Crítica Cinematográfica

Licenciado en Periodismo por la Universidad de La Habana (2010) de cuya Facultad de Comunicación es actualmente profesor. Trabaja como periodista para la Agencia Latinoamericana de Noticias Prensa Latina y para el Diario del Festival Internacional del Nuevo Cine Latinoamericano de La Habana. Es, además, periodista colaborador del Centro de Información del Instituto Cubano de Artes e Industria Cinematográfica (ICAIC) y miembro de la Asociación Cubana de la Prensa Cinematográfica (filial de la FIPRESCI). Cursó varios postgrados de Historia y Crítica del Cine y ha realizado ciclos de entrevistas a importantes directores de Cuba y del mundo. Cubre frecuentemente otros eventos audiovisuales, como la Muestra de Jóvenes Realizadores de Cuba, la Muestra de Cine Itinerante del Caribe y el Festival de Cine Francés de La Habana.

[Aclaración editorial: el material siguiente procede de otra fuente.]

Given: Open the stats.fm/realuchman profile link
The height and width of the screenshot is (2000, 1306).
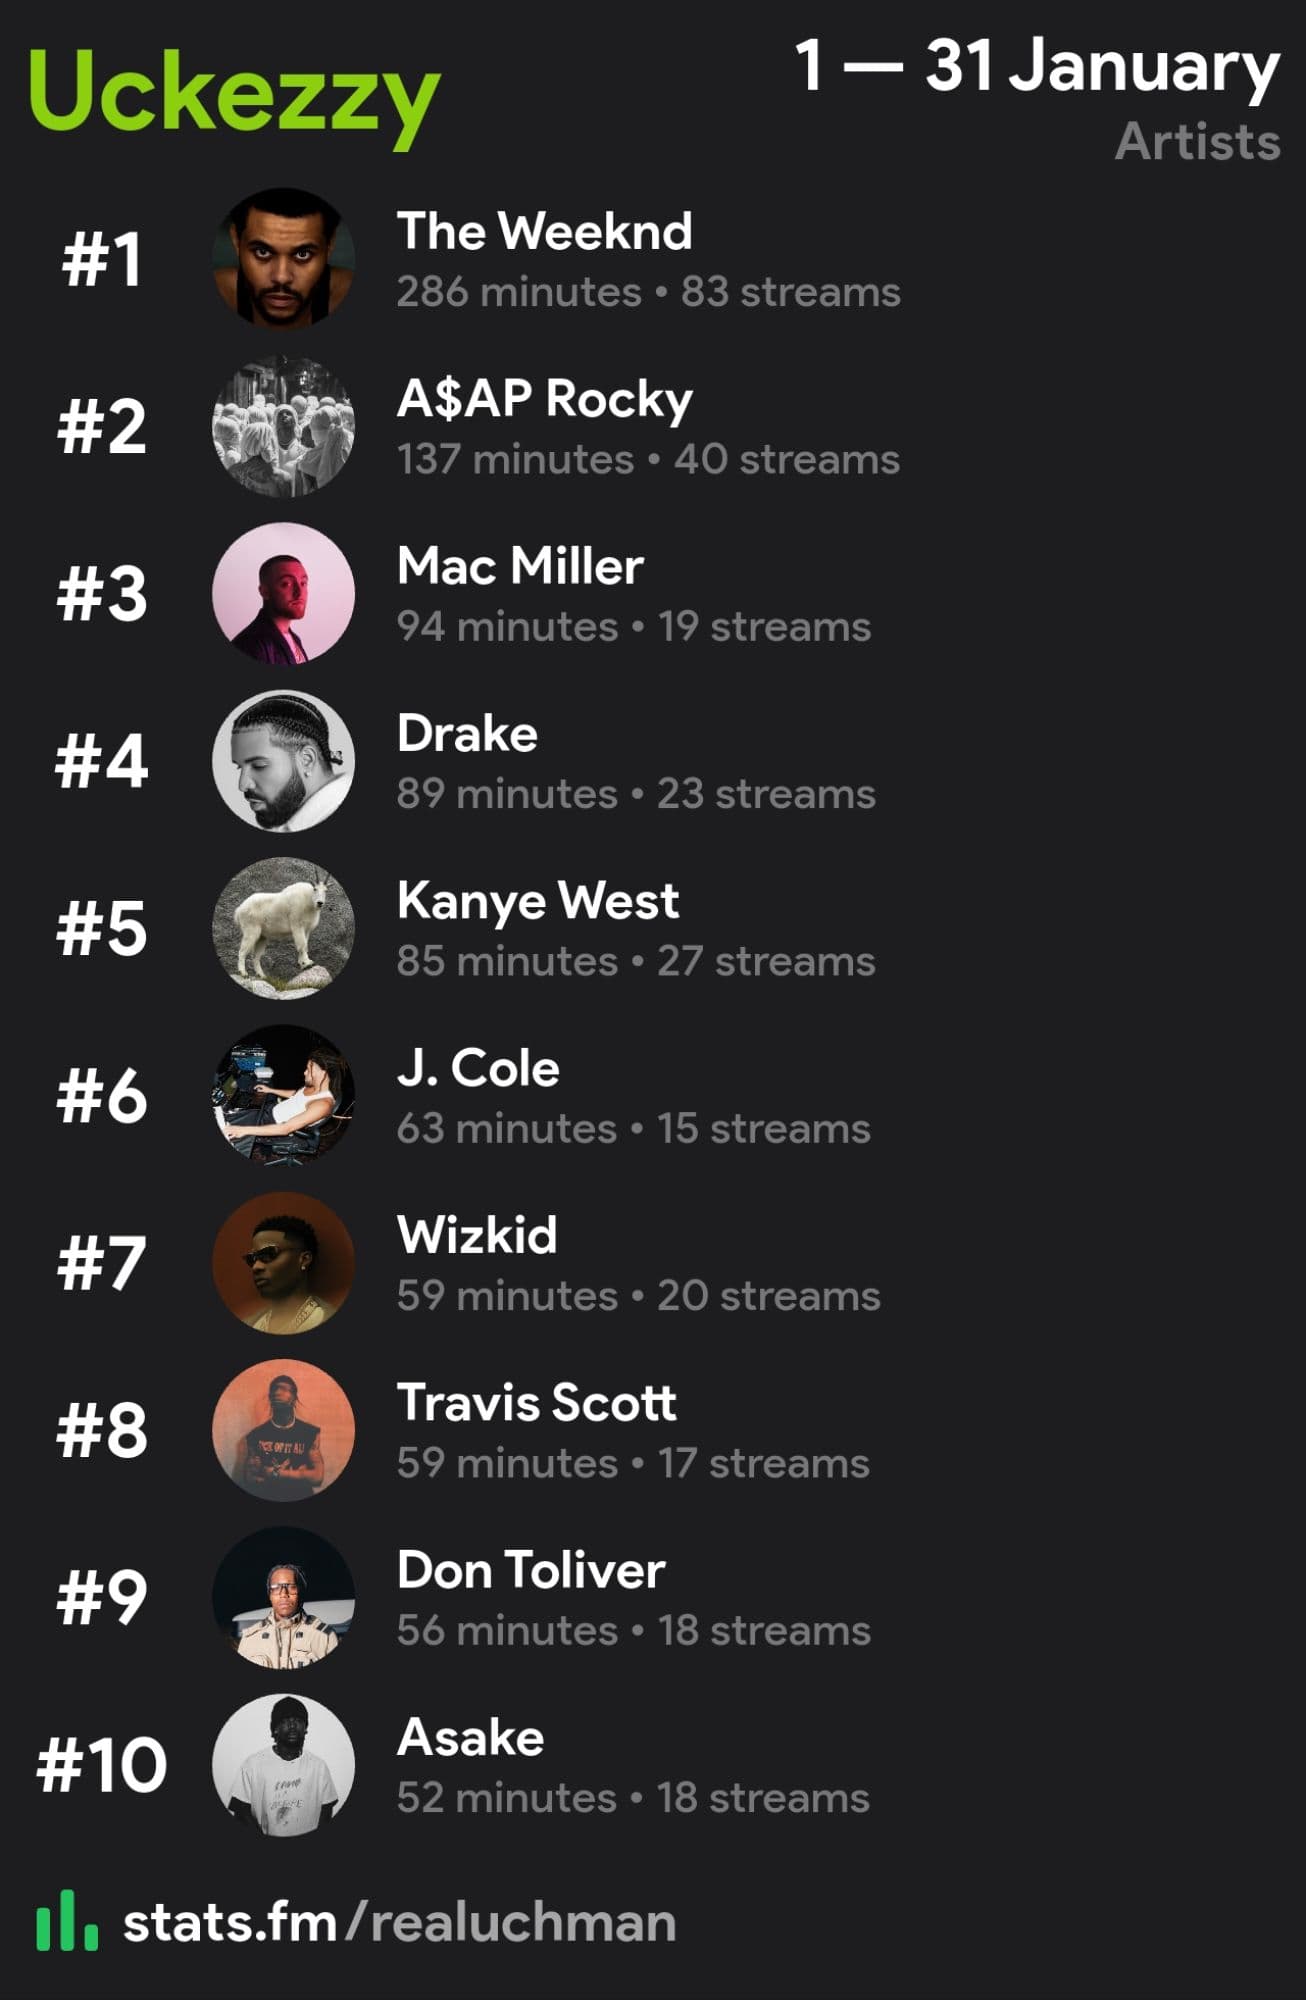Looking at the screenshot, I should [398, 1923].
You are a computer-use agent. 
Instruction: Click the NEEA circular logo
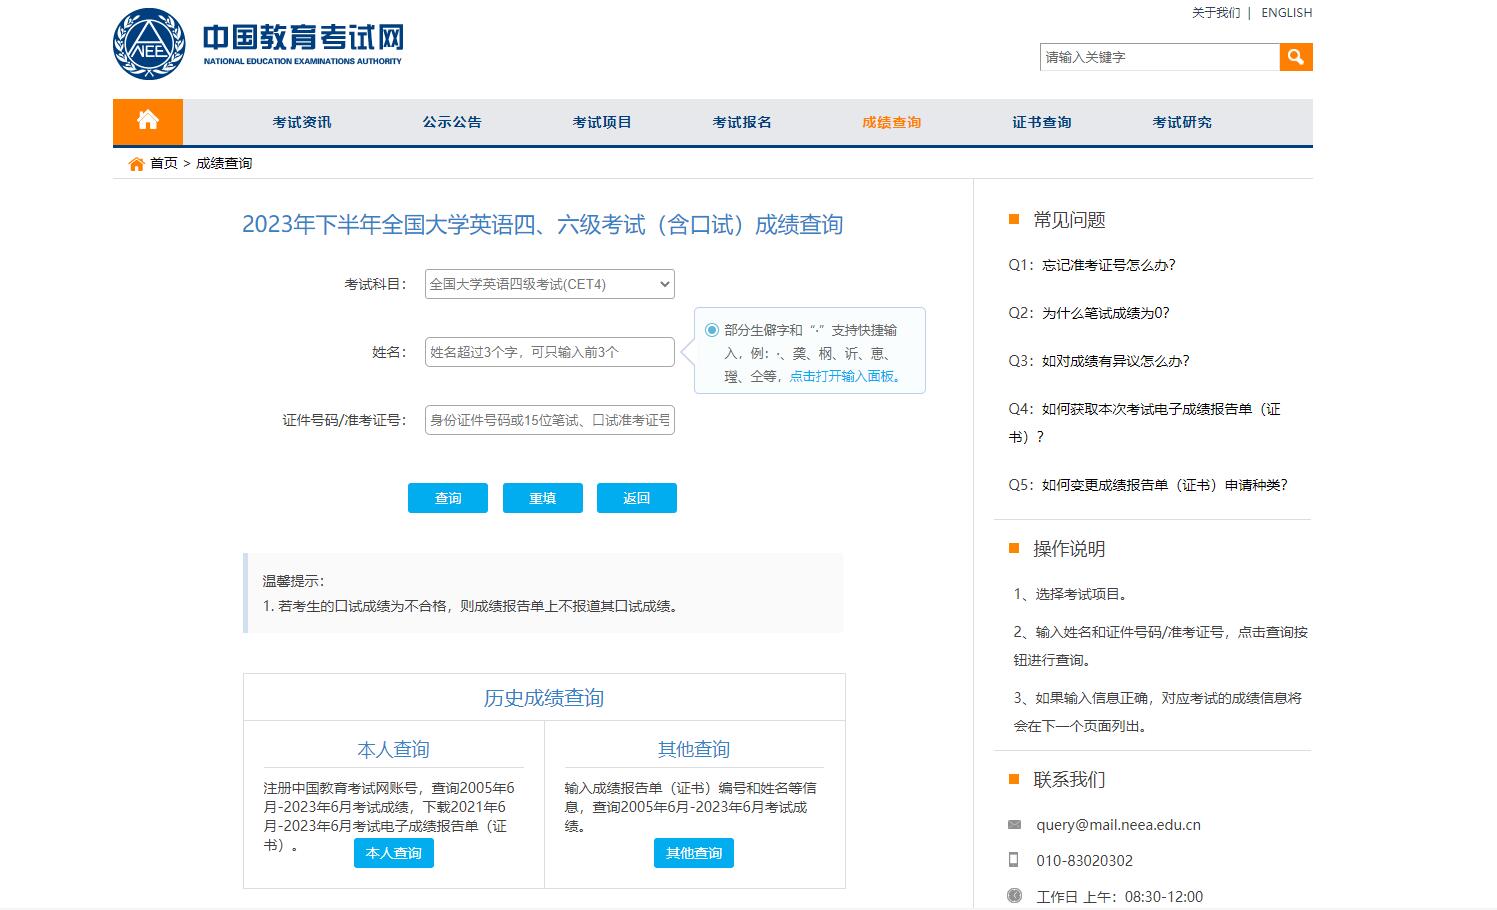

Diversos medios electrónicos e impresos, nacionales y extranjeros, solicitan o publican frecuentemente sus trabajos relacionados con el séptimo arte y el periodismo cultural, entre ellos Cubacine, la Unión de Escritores y Artistas de Cuba, Orbe, Orbe Internacional, TheHavanaReporter (en inglés), Lettres de Cuba (en francés) y la Asociación Hermanos Saíz.